Parsing from text to graph using dictionaries, part 2

If my life depended on timely blogging, I’d be dead ten times over. Regardless, there’s stuff to talk about, and it involves parsing text into graphs. I updated the dictionary we talked about in the last blog, and I’m currently in the middle of another update. The short story is that using lookups in the dictionary for parsing got me a much faster parse time, and I found yet more flaws in how I was representing the words, leading to another format and moving the dictionary into a database instead of a flat file that is parsed at startup.

Where we left off with parsing to graphs…

Last time, I had a pretty neat parser that was looping through words and using a dictionary. We did this to both tell what kind of word they were, as well as what kind of relationship they had with other words according to the kind of datatype they represented. Aside from the usual datatypes such as timestamps, numbers, and colors, semantic gradients were also widely used. We use that type for words that fall along gradients, like the words that fall between “good” and “evil”.

Then, we use some simple pattern matching of vector rules against the word vectors generated by the sentences. That would give us things like this:

Parsing text to a graph.

That’s all well and good, but there were still problems with words that could be both an adjective or verb, and a noun, such as cross (“don’t cross me”/”a cross hung on the wall”). It was also relatively slow, since I used for() loops to iterate over basically everything. Not that for() loops are bad- but they can be slow when iterating over thousands of dictionary entries dozens of times just to find words.

Lookup, the parse times are falling!

One of the best ways to fix the slow parse times was to build a dictionary that loaded words into a dictionary object.
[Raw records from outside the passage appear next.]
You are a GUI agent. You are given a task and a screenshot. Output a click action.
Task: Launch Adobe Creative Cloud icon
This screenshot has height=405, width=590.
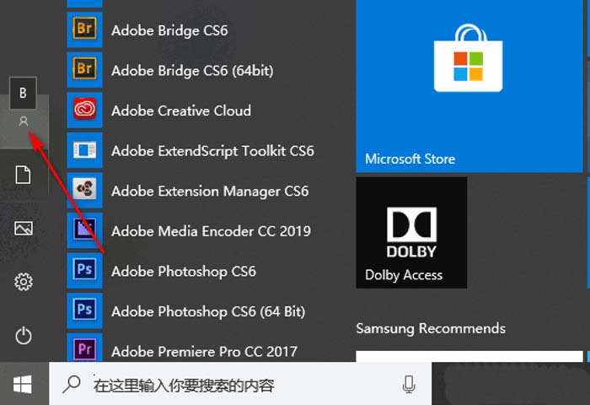point(84,111)
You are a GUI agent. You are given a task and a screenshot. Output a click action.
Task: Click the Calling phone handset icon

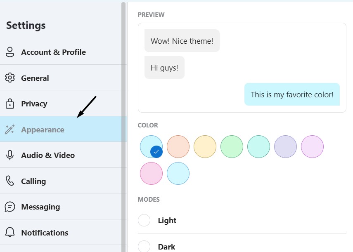[x=10, y=181]
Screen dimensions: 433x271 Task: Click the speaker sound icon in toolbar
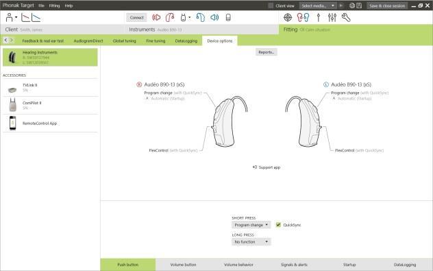(214, 17)
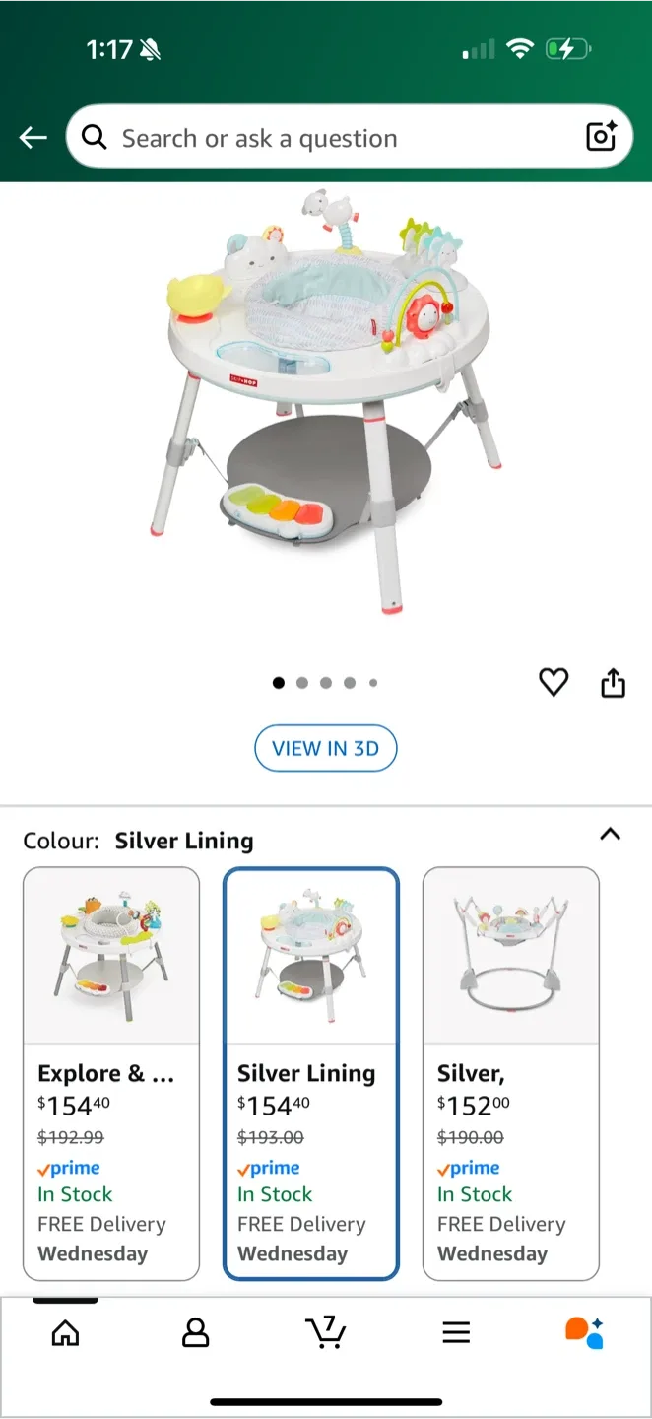Image resolution: width=652 pixels, height=1419 pixels.
Task: Open the Home tab icon
Action: pos(65,1332)
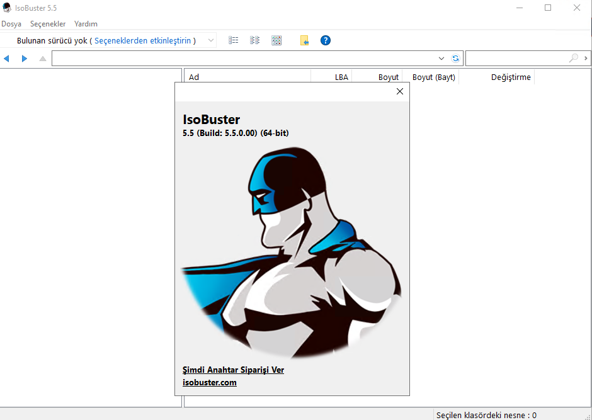
Task: Click the refresh icon beside the path bar
Action: click(455, 59)
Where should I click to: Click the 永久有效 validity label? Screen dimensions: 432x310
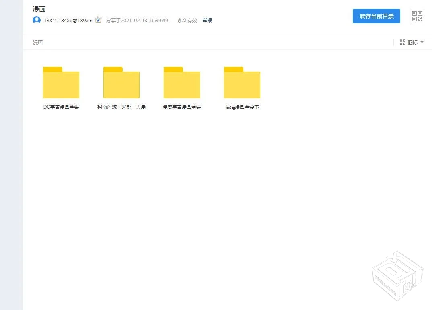(187, 20)
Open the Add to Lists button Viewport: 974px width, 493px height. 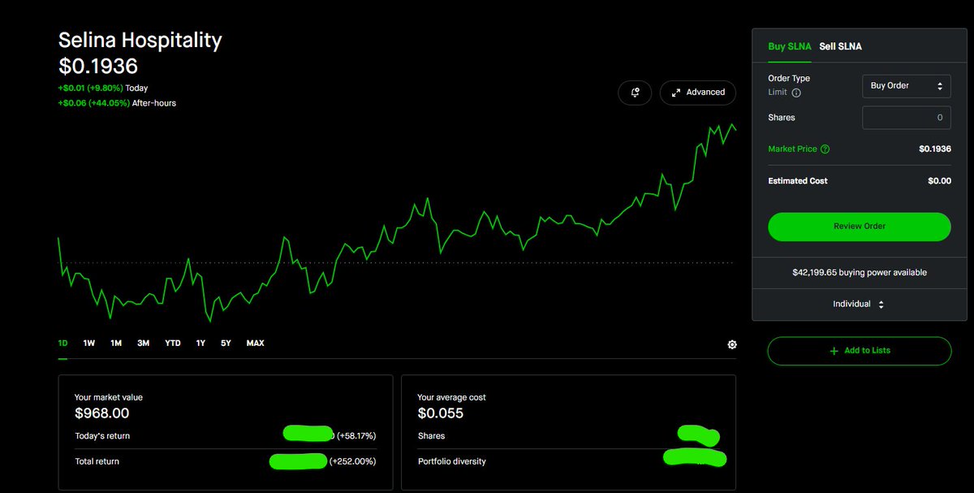(x=859, y=351)
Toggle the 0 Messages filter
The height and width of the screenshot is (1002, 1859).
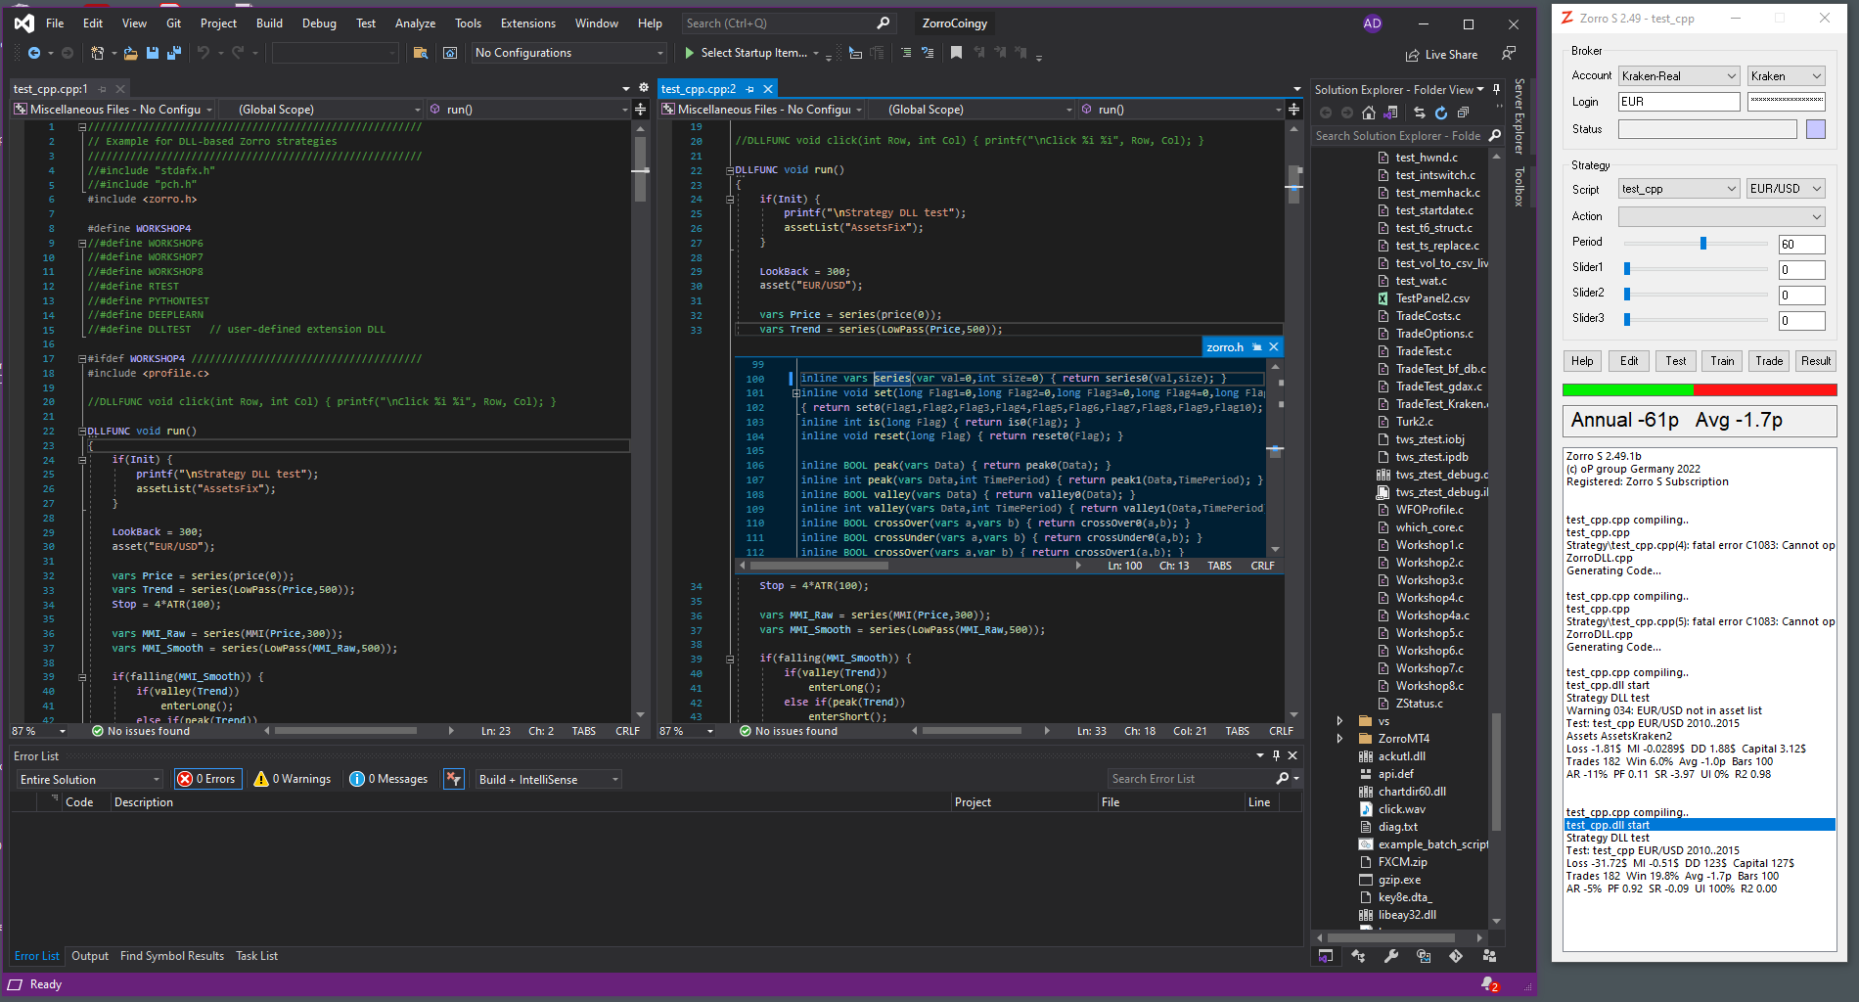click(389, 779)
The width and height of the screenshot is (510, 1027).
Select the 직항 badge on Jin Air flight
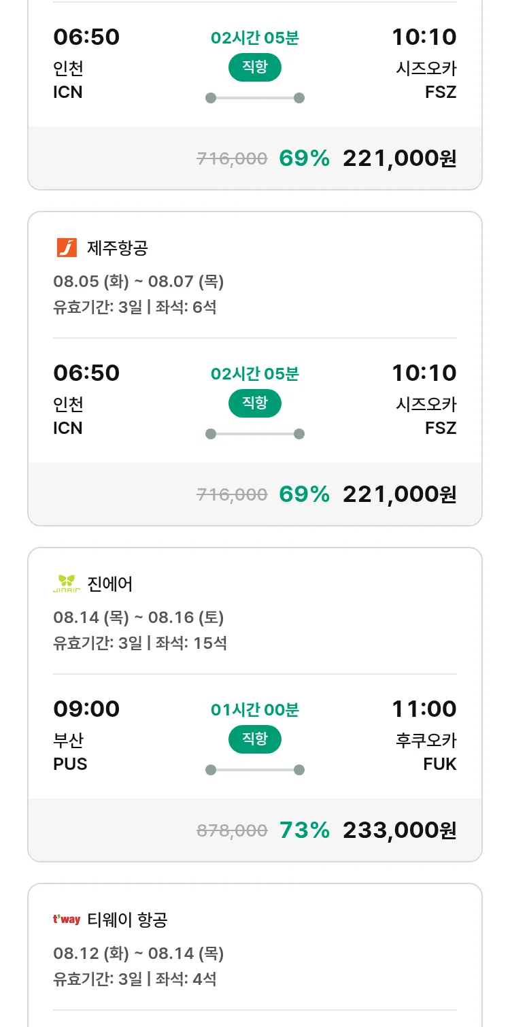tap(255, 739)
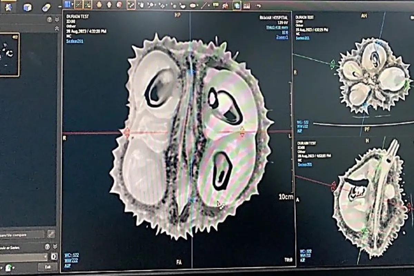The height and width of the screenshot is (276, 414).
Task: Click the red crosshair handle on left side
Action: 127,132

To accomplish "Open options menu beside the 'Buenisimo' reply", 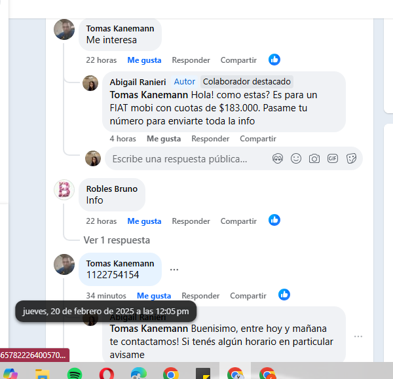I will 358,336.
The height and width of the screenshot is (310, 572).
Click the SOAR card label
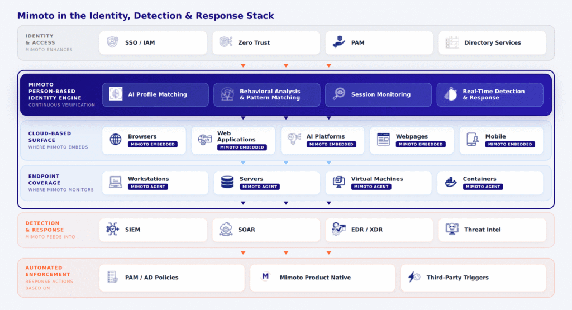click(x=247, y=230)
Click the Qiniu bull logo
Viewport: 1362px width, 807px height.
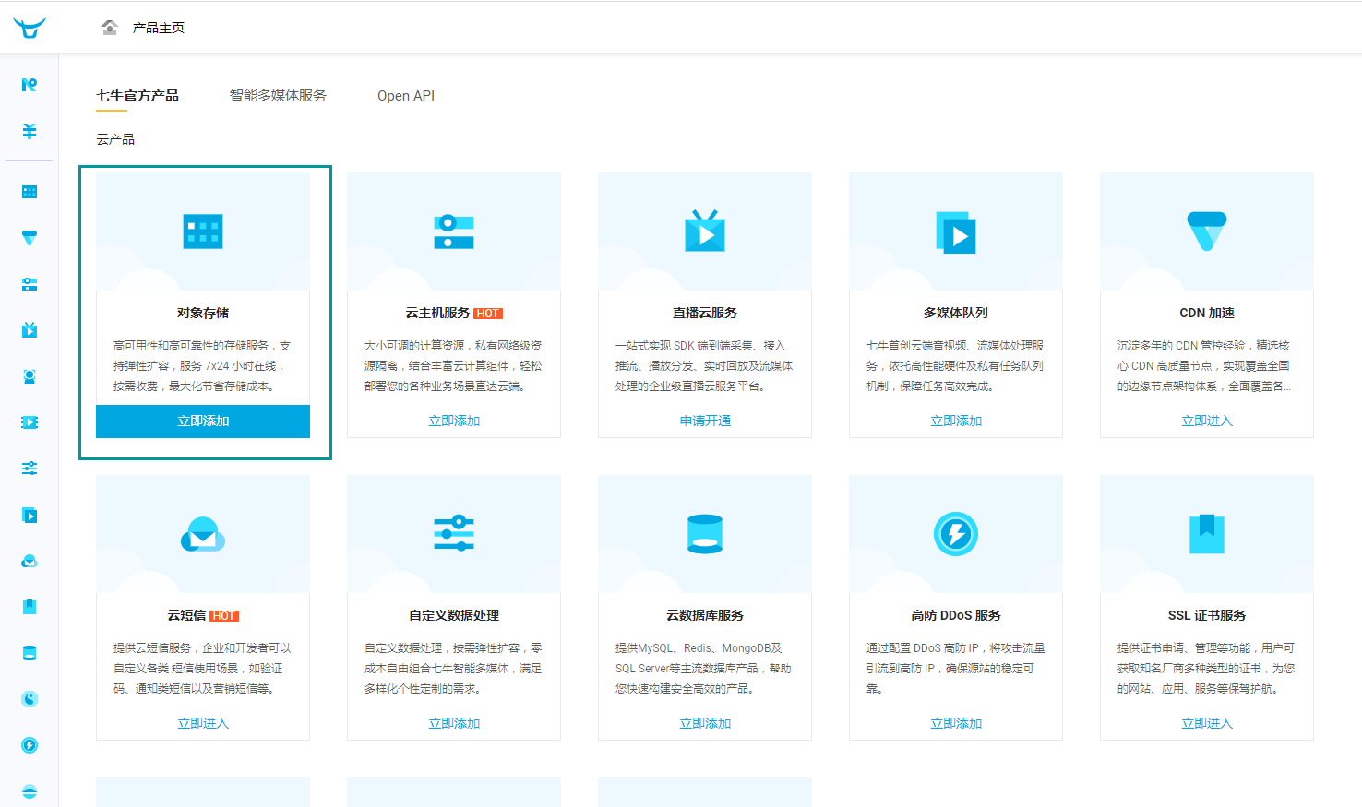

In JavaScript, that’s basically just making an object. Parse times, as you can see in the screenshot below, fell quite a bit:

Parsing times outlined in red. 

From the version 1 dictionary average parse times of 26ms, we fell to 3ms. That was really good! But I wasn’t done. Next, I structured the rules into arrays that got rid of a lot of duplicated code, and parse times fell under 1ms, which felt a lot better. Not only am I looking to parse text into graphs that show relationships between data, but I need to be performant about it as well. At about this time, I also made the tool a bit snazzier looking, and decided to parse the whole dictionary to a graph to visualize it:

It took a while to load…
Words are grouped by their root word

All that done, I began to look at the persistence of the information. At this point, I was loading a file in and parsing it, holding it in memory, and then writing it back to a file if I wanted to edit it in the tool. It worked, but the drawback was that there is no place to “remember” the parsed information between sessions. Also, editing a flat file is a pain in the ass. So it was time to begin working on version 3 of the dictionary.

The new, new dictionary

I fell back on MySQL, not only because that’s what I know, but also because a lot of the graph databases seem to be built around triplets and such, and what I was representing in my data was a lot less neat than that. Interrogative already uses a hierarchical representation of its knowledge, and these graphs are eventually going to supersede that representation. So, I combined the techniques so that we had lookup tables for words and gradients, and the dictionary entries got stored in a table that could be maintained much easier than a flat file.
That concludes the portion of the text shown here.